Financial Networks and Other Adventures in Graph Learning

Béni Egressy

Published: 01 Jan 2024, Last Modified: 14 May 2025undefined 2024EveryoneRevisionsBibTeXCC BY-SA 4.0

Abstract: This thesis investigates graph problems from both a machine learning and a theoretical perspective. In particular, it explores financial applications, focusing on fraud detection, central bank bailouts, and lending. The thesis is split into two main parts, broadly corresponding to the two perspectives. In the first part, we modify Graph Neural Networks (GNNs) to improve their expressivity and to tailor them to different graph types. We propose a set of modifications to standard GNNs, enabling them to detect complex subgraph patterns in directed multigraphs. We then use these modified GNNs for financial fraud detection, producing state-of-the-art results in this area. We also explore enhancing GNN expressivity and performance through precomputed node features. Spatial node embeddings prove the most successful empirically.
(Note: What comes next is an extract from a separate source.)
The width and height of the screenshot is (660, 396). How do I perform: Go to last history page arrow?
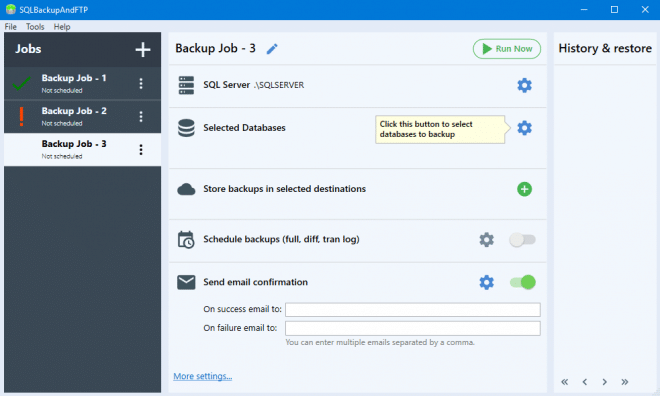pyautogui.click(x=625, y=382)
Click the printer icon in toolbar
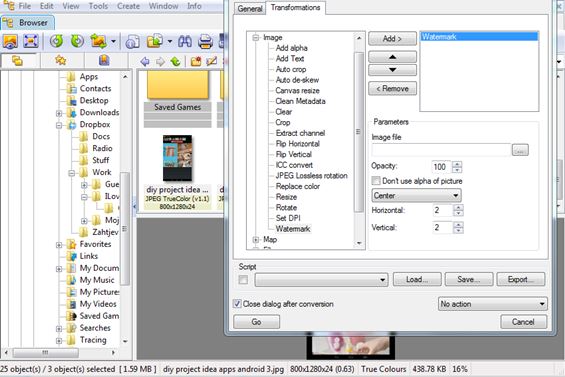Viewport: 565px width, 377px height. tap(205, 42)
However, when comparing the node features, we find that increasing theoretical expressivity often does not translate into improved empirical performance. To explore this further, we propose a new tool, Graphtester, for analyzing expressivity systematically. The tool provides stark evidence that expressivity is rarely the bottleneck for GNN performance in real-world datasets. The second part of the thesis focuses on the theoretical analysis of financial networks, i.e., graphs consisting of financial institutions linked by outstanding debts. We study the problem of optimal bank bailouts by a central bank, determining the computational complexity under various conditions and highlighting potential vulnerabilities to exploitation. Subsequently, we analyze the impact of network structure on lending behavior within financial networks. We explore how network topology influences lending prices and network stability. Finally, we briefly delve into the realm of large language models (LLMs). We propose a simple and effective method for incorporating specific keywords or topics into text generation.